Hartos de esperar soluciones que no llegan por parte de la Administración desde hace ya siete años, pese a sus reiteradas reivindicaciones, ayer se reunieron padres y madres en el centro pero no para dejar a sus hijos en unas instalaciones que provocan numerosos partes de accidentes cada mes, sino para llevárselos andando hasta la sede de la dirección territorial de Educación como medida de protesta.
La reforma de estas instalaciones data de un compromiso de la Administración en el curso 2002-03, en que se anunció el proyecto inicial. Ayer, siete años después, desde la propia dirección territorial de Educación se hizo saber a los preocupados padres que al menos harán falta un mínimo de otros tres meses de papeleo hasta poder dar vía libre a la ansiada reforma presupuestadas con 199.000 euros, por lo que el colectivo no descarta nuevas medidas de presión.
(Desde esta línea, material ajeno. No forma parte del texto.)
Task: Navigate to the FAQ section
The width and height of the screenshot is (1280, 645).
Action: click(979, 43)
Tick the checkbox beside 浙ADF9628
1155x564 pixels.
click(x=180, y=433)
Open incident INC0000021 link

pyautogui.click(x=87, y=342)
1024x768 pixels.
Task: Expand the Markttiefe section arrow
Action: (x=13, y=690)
En su trayecto desde el barrio de San Blas donde se encuentra la escuela hasta el edificio de Educación se toparon -después de atravesar las vías por el paso a nivel de Ausó y Monzó, carritos de bebé incluidos- con agentes de la Policía que les pidieron su identificación. Los padres hicieron ver a los agentes que sus hijos no están en edad escolar obligatoria y que simplemente iban de paseo hacia la sede de Educación aunque la reivindicación resultaba evidente y vistosa por las pancartas que les acompañaban. No obstante la Policía se limitó a acompañarles porque no estaba en su ánimo interrumpir el tráfico. La protesta se saldó con el compromiso del subdirector territorial, Antonio Esclapés, de reunirse con los representantes de la AMPA cada día 14 de mes para hacer un seguimiento de la reforma, mientras los padres entregaron en Registro varias cartas firmadas con la huella de sus bebés en las que piden "una guarde chula y que no haga pupa".